▸ Task requirements
Identify each line in the entries below that contains the word "should", and copy those lines. Case counts.

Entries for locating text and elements
++++++++

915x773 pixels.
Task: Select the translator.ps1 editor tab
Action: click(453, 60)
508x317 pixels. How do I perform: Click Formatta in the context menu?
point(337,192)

++++++++

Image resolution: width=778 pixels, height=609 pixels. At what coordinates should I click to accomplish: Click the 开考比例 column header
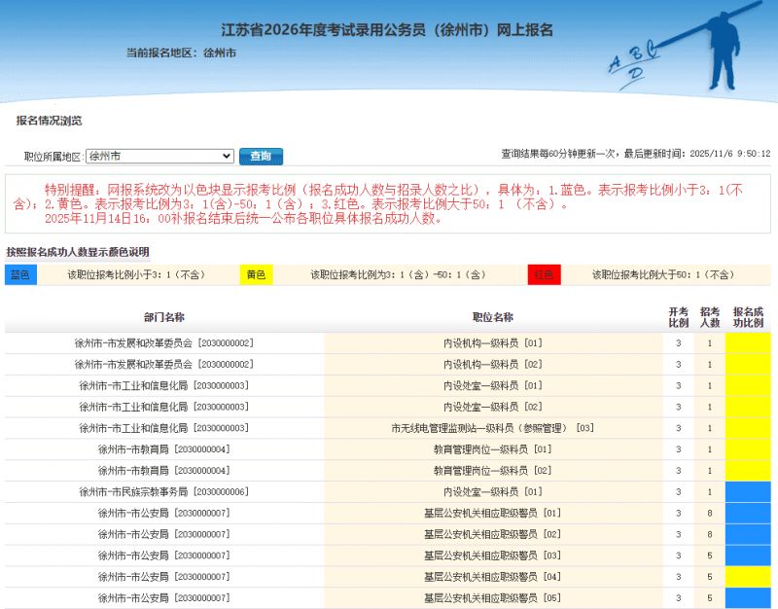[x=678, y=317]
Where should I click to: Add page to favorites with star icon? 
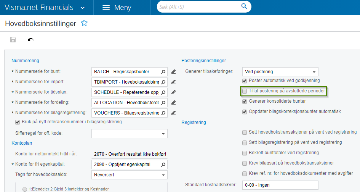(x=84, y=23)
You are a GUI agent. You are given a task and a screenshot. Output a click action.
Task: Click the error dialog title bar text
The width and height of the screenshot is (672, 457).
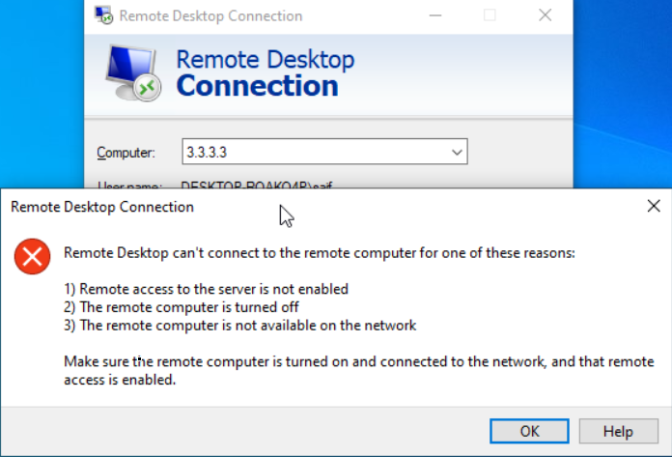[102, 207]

++++++++

▸ Solution for this problem
Image resolution: width=778 pixels, height=609 pixels. At what coordinates should I click to accomplish: Click the 开考比例 column header
Where should I click to: Add page to favorites with star icon? 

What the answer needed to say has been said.